Stored records:
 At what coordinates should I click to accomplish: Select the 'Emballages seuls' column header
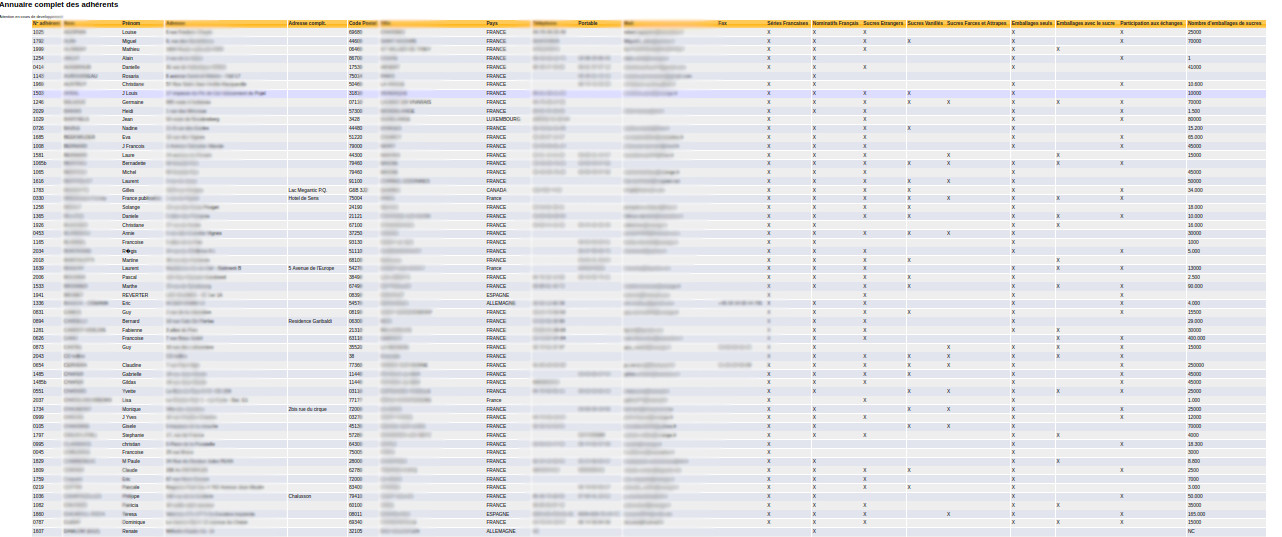1032,23
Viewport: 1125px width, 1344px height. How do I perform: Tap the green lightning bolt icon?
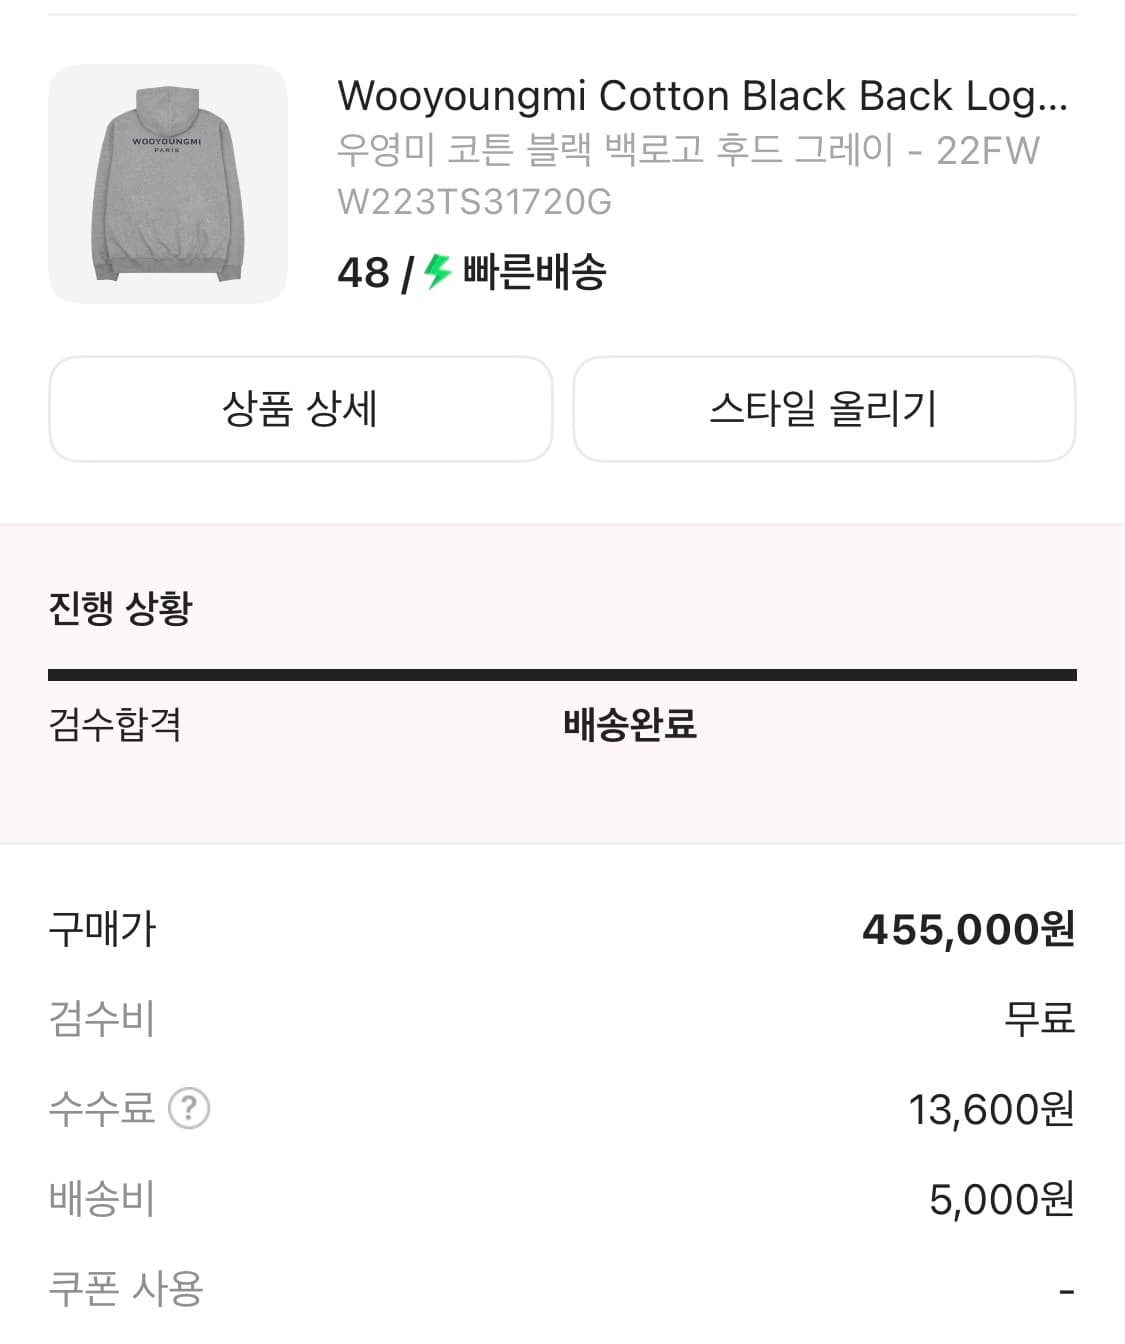point(437,272)
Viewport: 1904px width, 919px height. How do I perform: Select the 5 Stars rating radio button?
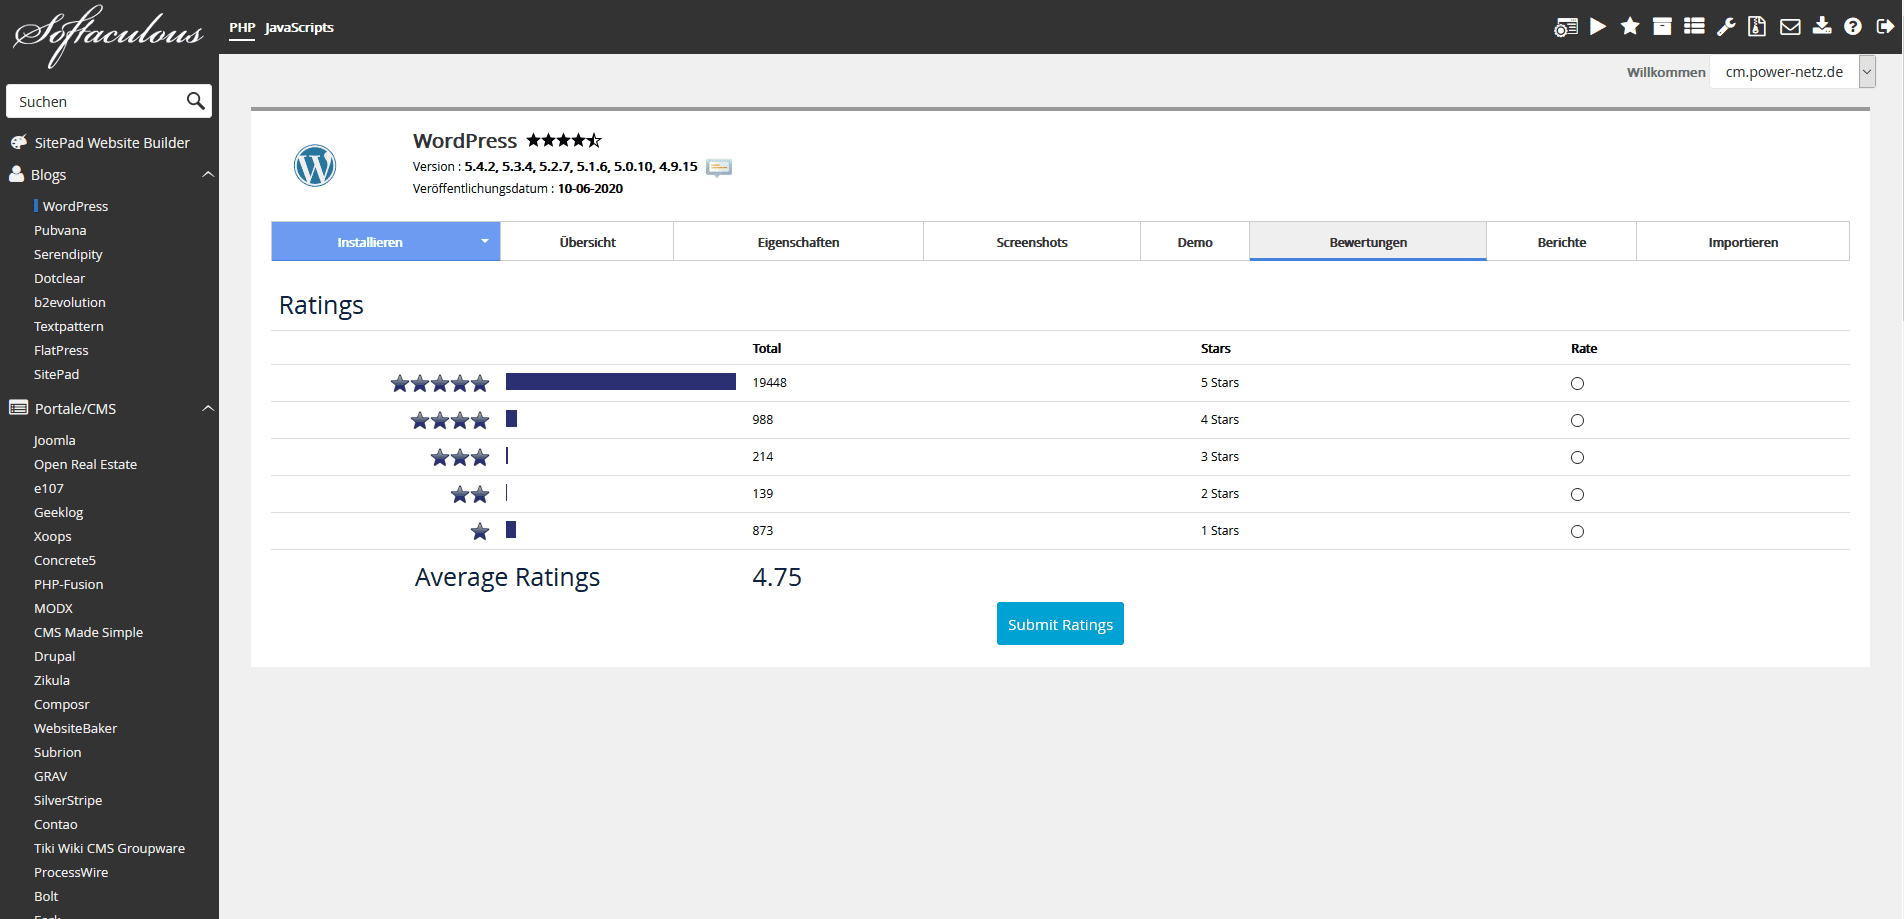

● **GOAL OF THE EXERCISE**
The records above are to be transcribed exactly, with every picture left out.

● **RESPONSE FOR THIS EXERCISE**
 At what coordinates should I click to accomplish: Select the 'Emballages seuls' column header
1032,23
Viewport: 1125px width, 1344px height. How do I perform: Tap the green lightning bolt icon?
point(437,272)
Viewport: 1904px width, 919px height. How do I perform: Select the 5 Stars rating radio button?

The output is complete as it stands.